• [Listed records]
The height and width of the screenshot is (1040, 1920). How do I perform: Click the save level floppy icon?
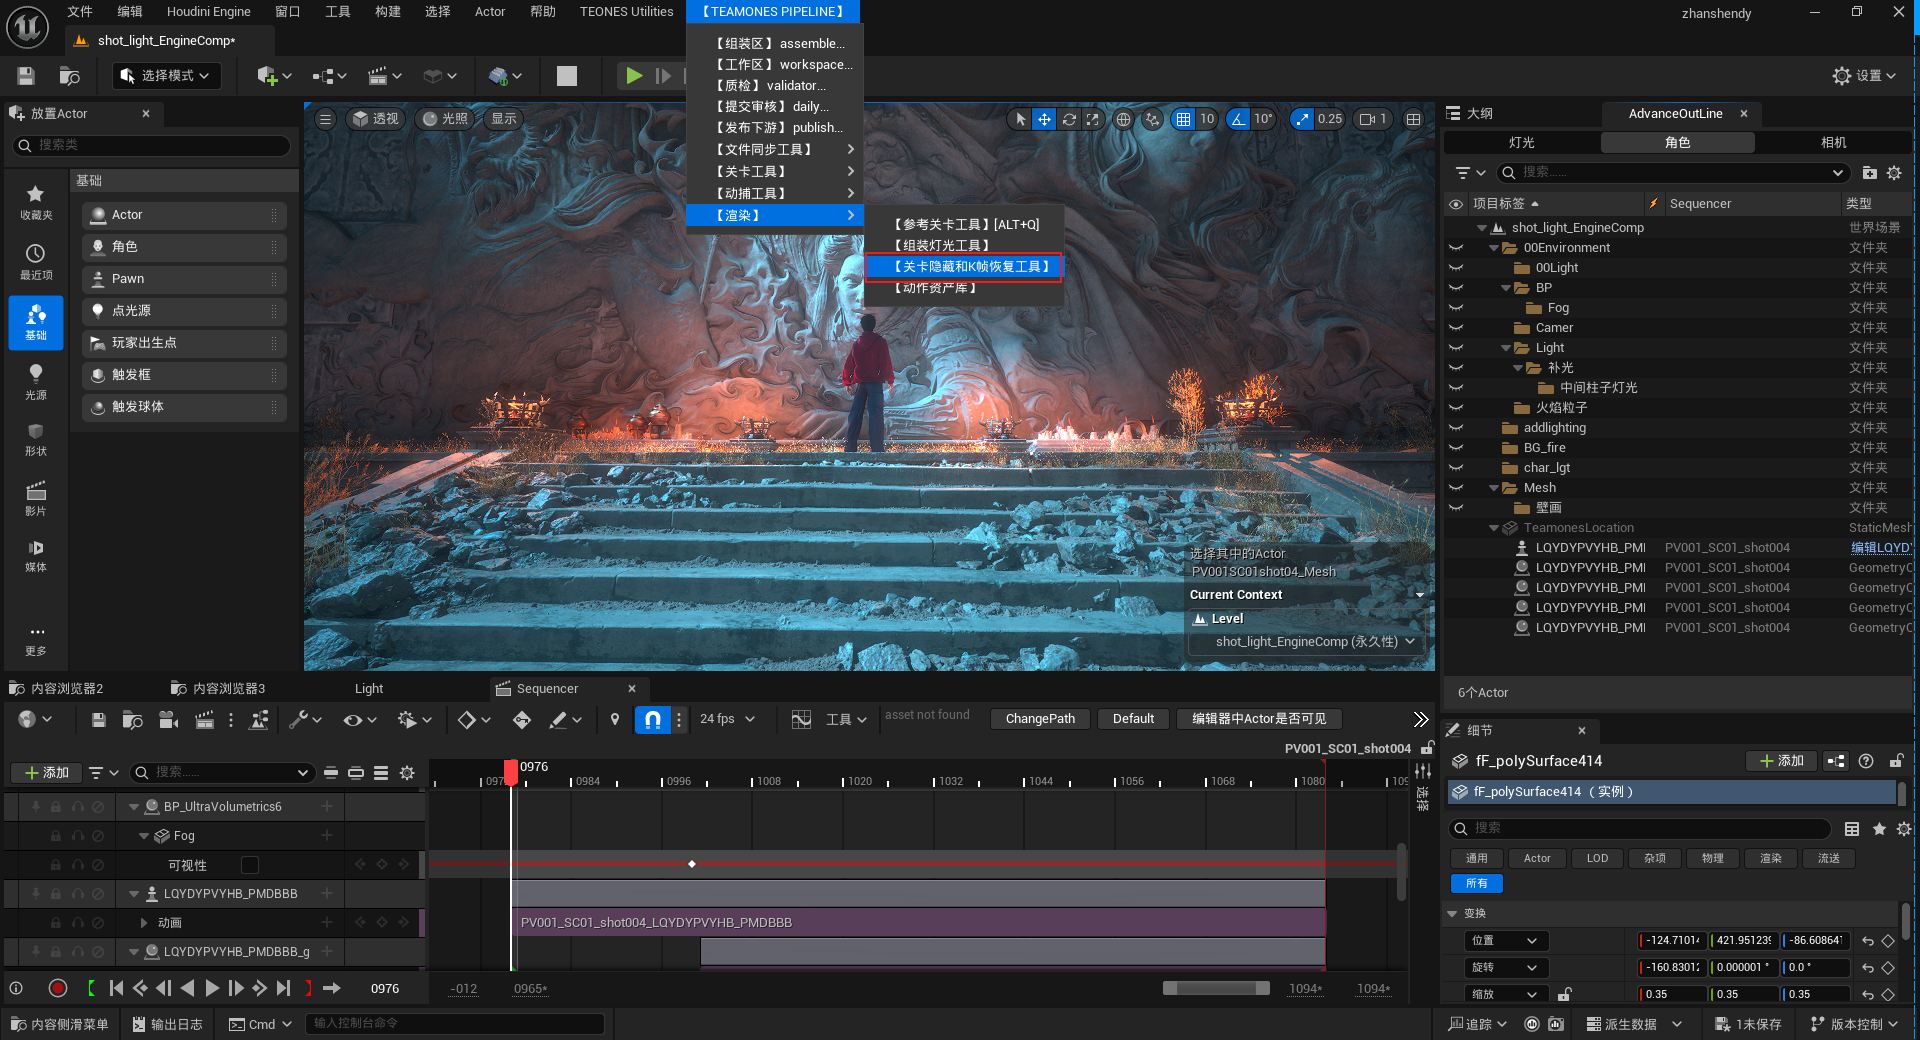coord(26,76)
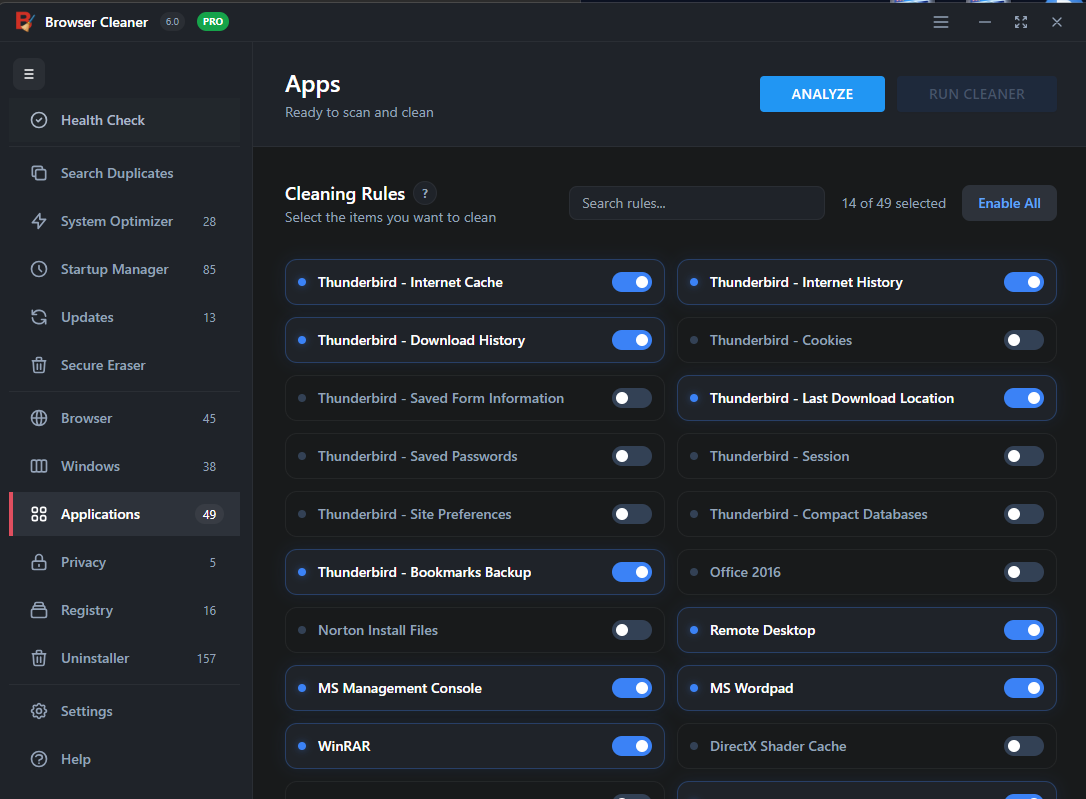The width and height of the screenshot is (1086, 799).
Task: Click the Enable All button
Action: click(1009, 203)
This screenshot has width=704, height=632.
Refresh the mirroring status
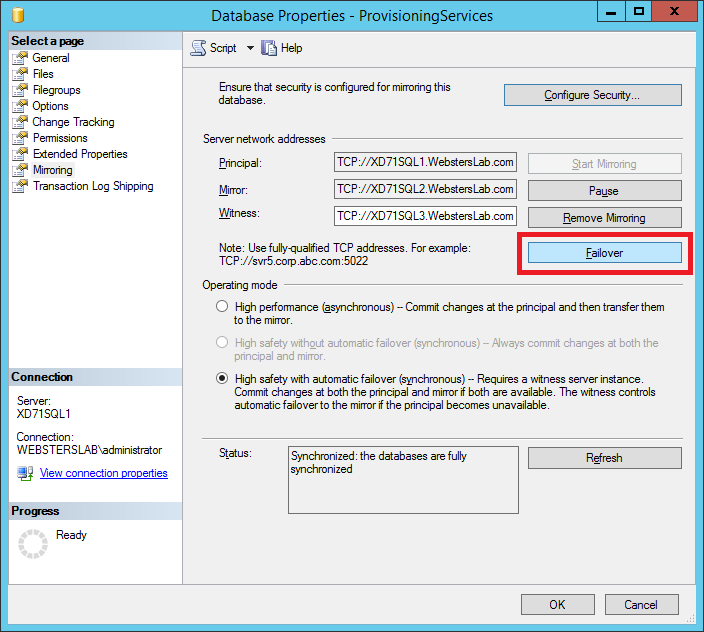click(x=604, y=458)
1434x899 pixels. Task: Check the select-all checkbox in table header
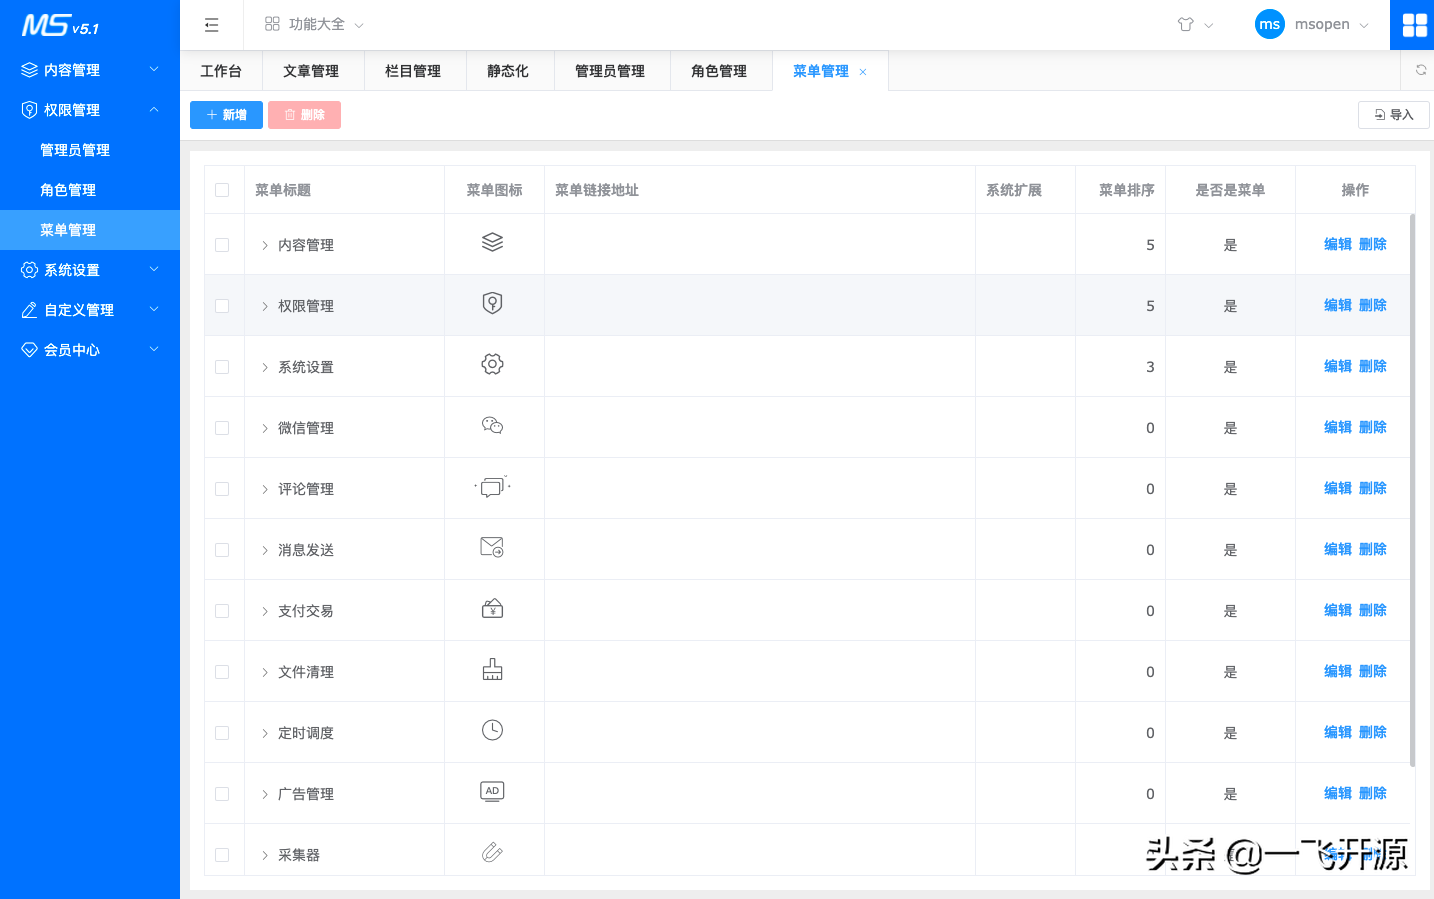[223, 188]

• [What is being asked] An exact copy is required of the lines from the start of the records above through the line with "This screenshot has width=704, height=632.", and only those, without any pictures.

• [Solution to the exercise]
The height and width of the screenshot is (1040, 1920). How do I perform: Click the save level floppy icon?
coord(26,76)
The width and height of the screenshot is (1086, 799).
Task: Click the Enable All button
Action: click(1009, 203)
This screenshot has width=704, height=632.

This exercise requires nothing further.